Jouissive chasse aux nazis

Ambiance seventies, mémoire de la Shoah et questions raciales sont les ingrédients de la sanglante et politique Hunters. © CHRISTOPHER SAUNDERS/AMAZON STUDIOS

À New York en 1977, d’anciens dignitaires nazis veulent instaurer un IVe Reich. Un survivant de l’Holocauste, joué par Al Pacino, et son équipe les pourchassent. Produite par Jordan Peele, la série Amazon Hunters est une uchronie sanglante aux résonances étrangement actuelles.

Dès sa scène d’ouverture, Hunters décoiffe. En moins de cinq minutes, un barbecue ordinaire dans un jardin au bord d’une piscine se transforme en véritable bain de sang. L’hôte des lieux y abat avec un calme olympien ses convives, sa femme, ses enfants qui barbotent dans l’eau après qu’une de ses invités a reconnu en lui « Le Boucher », le bourreau qui a terrorisé le camp de concentration dont elle avait réchappé 30 ans plus tôt. Pas de doute possible sur le contrat passé entre Hunters et les spectateurs: la série promet une chevauchée sanglante, semblable dans son ton et son traitement à la cabale menée par Brad Pitt et ses soldats dans Inglorious Basterds de Quentin Tarantino. Soit un drame qui fait parfois rire et souvent grincer des dents.
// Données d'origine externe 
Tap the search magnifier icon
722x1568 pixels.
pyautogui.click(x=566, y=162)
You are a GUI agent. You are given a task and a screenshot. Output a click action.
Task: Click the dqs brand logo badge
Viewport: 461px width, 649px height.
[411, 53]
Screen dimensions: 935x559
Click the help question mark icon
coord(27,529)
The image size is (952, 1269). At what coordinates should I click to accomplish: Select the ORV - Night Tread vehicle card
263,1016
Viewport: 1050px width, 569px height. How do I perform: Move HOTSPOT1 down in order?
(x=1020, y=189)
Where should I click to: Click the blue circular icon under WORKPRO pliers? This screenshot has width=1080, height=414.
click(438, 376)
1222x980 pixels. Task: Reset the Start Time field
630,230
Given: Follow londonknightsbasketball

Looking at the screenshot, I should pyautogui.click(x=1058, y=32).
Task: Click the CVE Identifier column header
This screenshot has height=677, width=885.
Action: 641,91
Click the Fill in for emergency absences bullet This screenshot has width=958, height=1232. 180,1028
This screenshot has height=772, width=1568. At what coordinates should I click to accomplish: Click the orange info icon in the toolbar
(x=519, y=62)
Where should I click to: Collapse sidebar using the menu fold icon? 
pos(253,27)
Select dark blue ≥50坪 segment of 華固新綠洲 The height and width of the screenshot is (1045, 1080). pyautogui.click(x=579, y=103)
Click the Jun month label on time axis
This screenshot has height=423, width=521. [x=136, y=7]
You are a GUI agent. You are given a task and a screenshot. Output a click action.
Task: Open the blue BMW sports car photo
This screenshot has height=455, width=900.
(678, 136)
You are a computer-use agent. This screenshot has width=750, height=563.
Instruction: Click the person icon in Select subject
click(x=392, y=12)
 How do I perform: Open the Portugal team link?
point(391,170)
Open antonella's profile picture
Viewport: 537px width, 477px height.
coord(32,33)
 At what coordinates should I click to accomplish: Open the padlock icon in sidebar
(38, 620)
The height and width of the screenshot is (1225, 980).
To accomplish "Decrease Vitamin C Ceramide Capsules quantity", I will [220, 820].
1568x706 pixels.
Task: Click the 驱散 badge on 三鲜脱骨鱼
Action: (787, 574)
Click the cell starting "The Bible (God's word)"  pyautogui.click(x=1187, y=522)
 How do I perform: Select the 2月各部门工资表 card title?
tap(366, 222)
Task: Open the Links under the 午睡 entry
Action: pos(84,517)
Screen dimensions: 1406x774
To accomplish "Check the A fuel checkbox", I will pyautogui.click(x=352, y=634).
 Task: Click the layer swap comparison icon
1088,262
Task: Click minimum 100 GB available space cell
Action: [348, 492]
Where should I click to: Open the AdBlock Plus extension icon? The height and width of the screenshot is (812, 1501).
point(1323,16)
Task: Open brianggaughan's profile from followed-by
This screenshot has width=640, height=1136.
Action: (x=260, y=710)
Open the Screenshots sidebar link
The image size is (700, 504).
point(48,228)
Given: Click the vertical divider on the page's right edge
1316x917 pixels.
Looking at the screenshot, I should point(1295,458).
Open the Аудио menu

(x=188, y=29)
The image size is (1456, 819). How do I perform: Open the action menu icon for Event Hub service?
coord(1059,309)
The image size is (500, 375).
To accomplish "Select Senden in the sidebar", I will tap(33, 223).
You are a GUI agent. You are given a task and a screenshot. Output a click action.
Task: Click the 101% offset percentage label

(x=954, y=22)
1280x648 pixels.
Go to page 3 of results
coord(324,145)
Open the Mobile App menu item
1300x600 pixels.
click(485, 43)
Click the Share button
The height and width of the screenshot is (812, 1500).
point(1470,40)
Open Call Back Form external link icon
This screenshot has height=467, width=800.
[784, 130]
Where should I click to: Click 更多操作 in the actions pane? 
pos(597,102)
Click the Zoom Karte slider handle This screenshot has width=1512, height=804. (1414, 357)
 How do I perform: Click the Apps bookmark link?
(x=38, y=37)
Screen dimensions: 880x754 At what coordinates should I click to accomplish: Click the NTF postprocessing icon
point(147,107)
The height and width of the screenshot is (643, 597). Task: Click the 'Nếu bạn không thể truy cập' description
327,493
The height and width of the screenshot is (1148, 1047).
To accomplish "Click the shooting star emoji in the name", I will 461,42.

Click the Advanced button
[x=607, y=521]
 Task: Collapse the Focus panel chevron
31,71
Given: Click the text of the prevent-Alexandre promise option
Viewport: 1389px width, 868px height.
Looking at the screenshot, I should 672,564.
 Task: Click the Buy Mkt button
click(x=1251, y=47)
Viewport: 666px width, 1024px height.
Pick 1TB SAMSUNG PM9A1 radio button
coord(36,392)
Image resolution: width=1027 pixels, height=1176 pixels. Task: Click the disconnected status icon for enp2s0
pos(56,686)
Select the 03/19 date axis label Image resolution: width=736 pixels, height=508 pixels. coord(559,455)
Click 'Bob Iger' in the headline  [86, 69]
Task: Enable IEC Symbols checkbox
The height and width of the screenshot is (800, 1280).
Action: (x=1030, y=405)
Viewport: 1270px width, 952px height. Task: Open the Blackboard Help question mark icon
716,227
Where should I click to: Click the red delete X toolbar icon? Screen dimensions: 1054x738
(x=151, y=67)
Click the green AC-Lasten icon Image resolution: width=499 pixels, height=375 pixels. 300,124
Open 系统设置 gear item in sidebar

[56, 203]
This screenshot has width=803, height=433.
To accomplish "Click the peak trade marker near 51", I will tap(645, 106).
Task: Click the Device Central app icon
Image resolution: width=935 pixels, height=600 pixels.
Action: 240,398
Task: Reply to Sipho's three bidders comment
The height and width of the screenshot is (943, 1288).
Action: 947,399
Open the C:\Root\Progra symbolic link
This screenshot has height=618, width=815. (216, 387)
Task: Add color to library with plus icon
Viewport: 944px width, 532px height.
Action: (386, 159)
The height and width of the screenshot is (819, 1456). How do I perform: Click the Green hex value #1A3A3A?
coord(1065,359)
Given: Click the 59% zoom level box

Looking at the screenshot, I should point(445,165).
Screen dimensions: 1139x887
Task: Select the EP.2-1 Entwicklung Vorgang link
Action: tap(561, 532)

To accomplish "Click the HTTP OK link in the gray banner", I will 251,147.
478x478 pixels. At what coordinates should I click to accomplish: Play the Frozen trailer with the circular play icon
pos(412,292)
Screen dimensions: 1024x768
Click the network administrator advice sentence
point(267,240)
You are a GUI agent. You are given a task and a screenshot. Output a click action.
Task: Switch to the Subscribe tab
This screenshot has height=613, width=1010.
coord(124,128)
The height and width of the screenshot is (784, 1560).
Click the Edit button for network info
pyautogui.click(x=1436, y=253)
Dans cette histoire aussi terrible que loufoque, un IVe Reich mené par Le Colonel (interprétée par l’intrigante Lena Olin) est sur le point de voir le jour aux États-Unis. Le jeune Jonah (Logan Lerman) vit seul avec sa Safta (« grand-mère » en hébreu), rescapée des camps et assassinée dans d’étranges conditions au milieu de la nuit. Lors de ses funérailles, Jonah fait la connaissance de Meyer Offerman -prodigieux Al Pacino- qui a survécu avec la grand-mère de Jonah à la barbarie fasciste et s’avère être à la tête d’un petit groupe de chasseurs de nazis. En parallèle, l’agent Millie Malone du FBI (Jerrika Hinton) enquête sur les morts suspectes d’anciens réfugiés de guerre…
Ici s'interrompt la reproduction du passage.